What to produce: Only the lines from the "Task: Open the Options menu" line through the last line of the material below belong in the answer, reproduced exactly and with no pictures.

Source data:
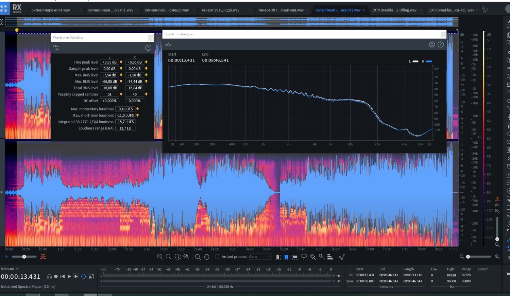Toggle loop playback
Image resolution: width=510 pixels, height=296 pixels.
(83, 276)
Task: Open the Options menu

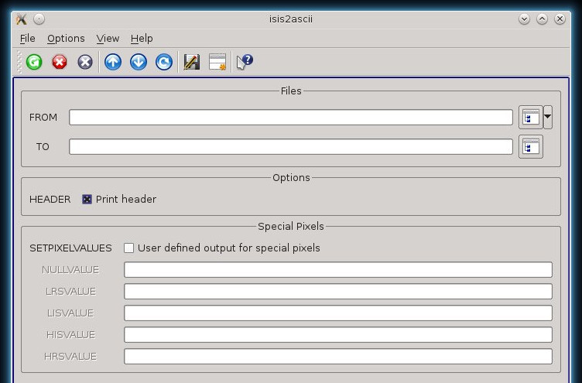Action: (66, 38)
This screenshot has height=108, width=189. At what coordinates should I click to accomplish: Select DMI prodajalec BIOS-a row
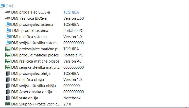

Written response:
Task: Open the Options menu

Action: (66, 38)
This screenshot has height=108, width=189. At what coordinates should I click to accomplish: Select DMI prodajalec BIOS-a row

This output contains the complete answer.